*** Data listing ***

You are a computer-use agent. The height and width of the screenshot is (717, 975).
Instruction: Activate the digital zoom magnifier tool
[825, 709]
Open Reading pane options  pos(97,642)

***
*** Data listing ***

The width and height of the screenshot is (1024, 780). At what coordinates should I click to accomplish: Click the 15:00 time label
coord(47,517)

***

▶ _Work to do_
Give the data as a JSON list of strings, one string per line with blank lines omitted, covering only the line containing "The width and" through the line containing "coord(47,517)".

▶ _Response_
[
  "The width and height of the screenshot is (1024, 780). At what coordinates should I click to accomplish: Click the 15:00 time label",
  "coord(47,517)"
]